Moody was appointed as the Sri Lanka head coach in 2005, a year after a 20-year-old Malinga had made his international debut. The duo had multiple discussions regarding the bowler’s development but four months into the job, Moody was informed by Mahela Jayawardene that Malinga couldn’t understand ‘one word’ of what he said.
“Having had the experience with Sri Lanka in the earlier parts of my coaching career, I learnt very quickly that communication was important with regards to the message you deliver and if it’s understood,” he said while in discussion with Harsha Bhogle on Cricbuzz.
“I’ll give you a brief story on that Sri Lankan experience. This is a very young Lasith Malinga we’re talking about, back in 2005. I remember having one on one discussions with all the players around, their roles and how we are looking to develop them, thinking that I’m doing all the right things.

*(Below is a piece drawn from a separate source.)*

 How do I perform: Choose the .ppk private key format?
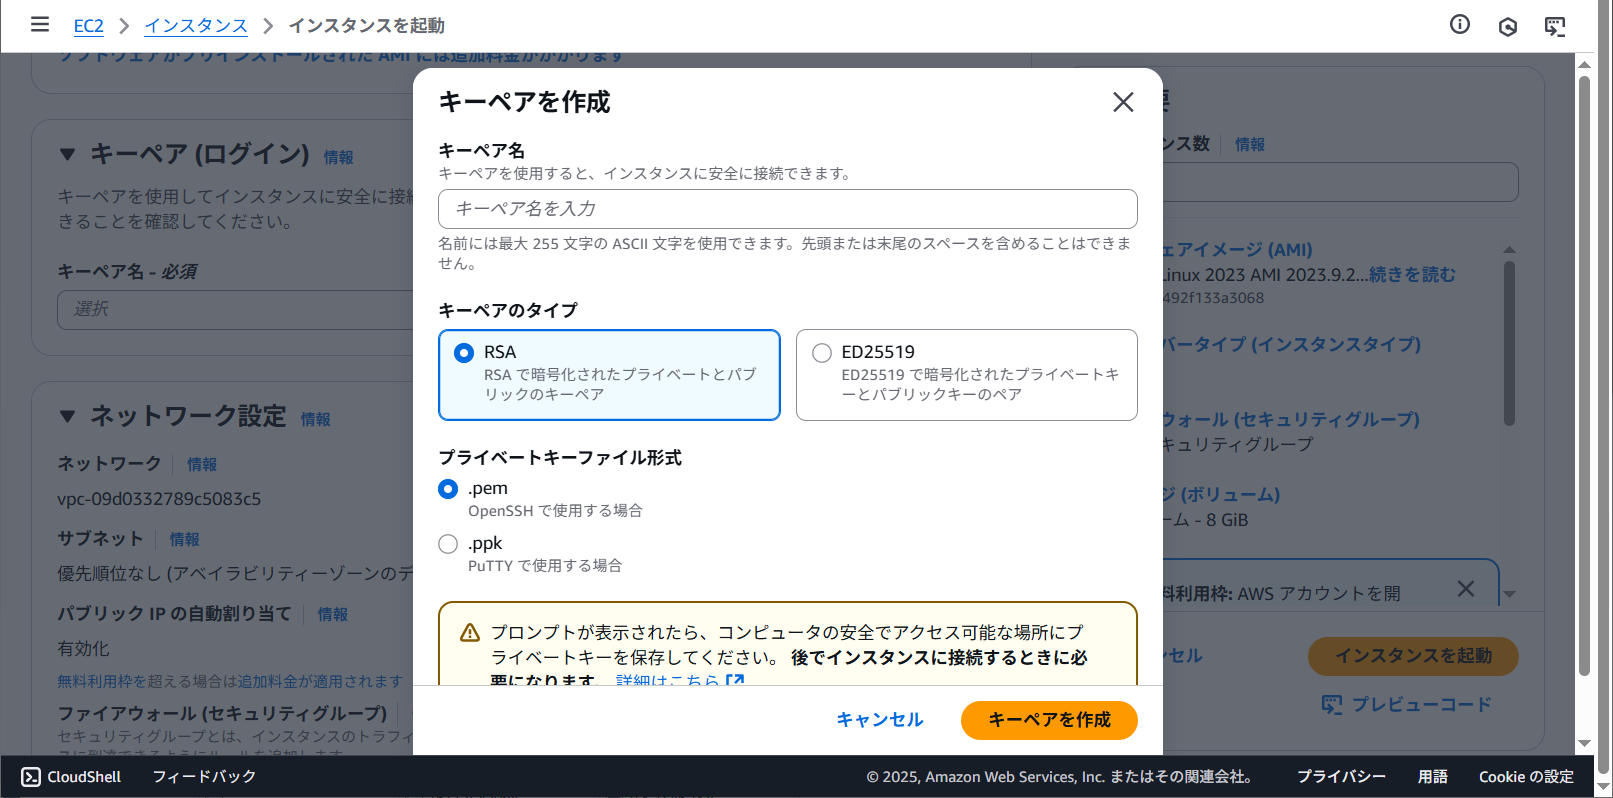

“And I remember, it would have been four months into these robust discussions, week in, week out, Mahela Jayawardene came up to me and said, ‘Hey coach, what you are doing is brilliant with this one on one stuff. But just with Malinga, he hasn’t understood one word that you have said.’”
A young, shorter-haired Lasith Malinga causing havoc with his yorkers against New Zealand all the way back in 2005.
— Wisden (@WisdenCricket) May 31, 2020
This episode helped the Australian understand the importance of communication in coaching as he went on to use players who were confident with English in his teams as translators.
“The Sri Lankans and the Indians are so polite and you just get these [nods] and I’m thinking, ‘Yeah, the message is going through,’” he continued. “But it was a very important lesson for me very early on. So when it comes to coaching in that situation, I’ve quite often used someone.
“When I know that there’s a player that hasn’t got the confidence with English, I have used a local player to help support me with the messaging because the last thing you want to do is alienate that player and make them feel that they don’t belong because they more than belong, they are absolutely critical to the fabric of the side.”
Moody made an instant impact as the Sri Lanka head coach, leading the team to the 2007 World Cup final, but resigned from the job soon after.